By Aakash Jain ’14
THE ROUNDUP
Before the Great Depression, the football program at Brophy had green and white as its team colors, several unofficial
nicknames, and its most prominent competitors were Phoenix Union and Mesa.
“The high school gridders for the most part were called the Colts,” according to “William Henry Brophy College,” a book written by the Rev. Francis A. Moore, S.J.
“Local sports writers were not always consistent, sometimes referring to them as the Pintos, or the Pinto Colts, or the Preps, and sometimes as the Irish.”
The last nickname was a reference to the majority of the team’s players having Irish last names.
All of that changed in 1935 when Brophy was forced to close due to financial constraints and low enrollment.
Most of its students transferred to another local Catholic high school, St. Mary’s, which had become an all-girls school once the all-boys Brophy opened.
The boys brought their athletic equipment with them to St. Mary’s, causing the school to change its colors from red and white to green and white, the previous Brophy colors.
Because of this, Brophy donated much of its equipment and uniforms to St. Mary’s.
“The end result has been a rivalry and numerous battles on the gridiron over the decades to come,” Mr.

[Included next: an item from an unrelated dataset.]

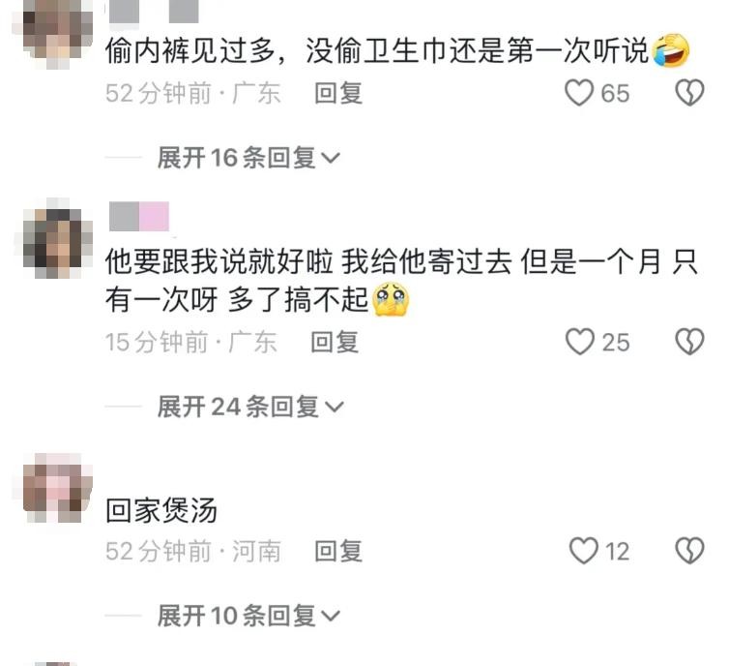Open username above 偷内裤见过多 comment
Image resolution: width=729 pixels, height=666 pixels.
pyautogui.click(x=154, y=11)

Joe Klein ’86 wrote in a 2005 article titled “The History of Brophy Football.”
“When the hallowed halls of Brophy reopened in 1952 a rivalry was soon born based upon the legends surrounding these colors. Some claim that this rivalry is due to the original Brophy colors being ‘stolen,’ but … The will of God at that time was to forever let go of the Pinto nickname and the green and white colors.”
In 1952, athletic director the Rev. James J. Devlin S.J. chose the new school colors and team nickname, the Broncos, for Brophy College Preparatory.
“Another Brophy tradition has it that the nickname and colors were chosen because old equipment from Santa Clara University … would be used at Brophy,” Mr. Klein wrote.
In 1959, with team colors and nickname in place, the Brophy Broncos faced off against the St. Mary’s Knights in their first rivalry game, a tradition that still persists today.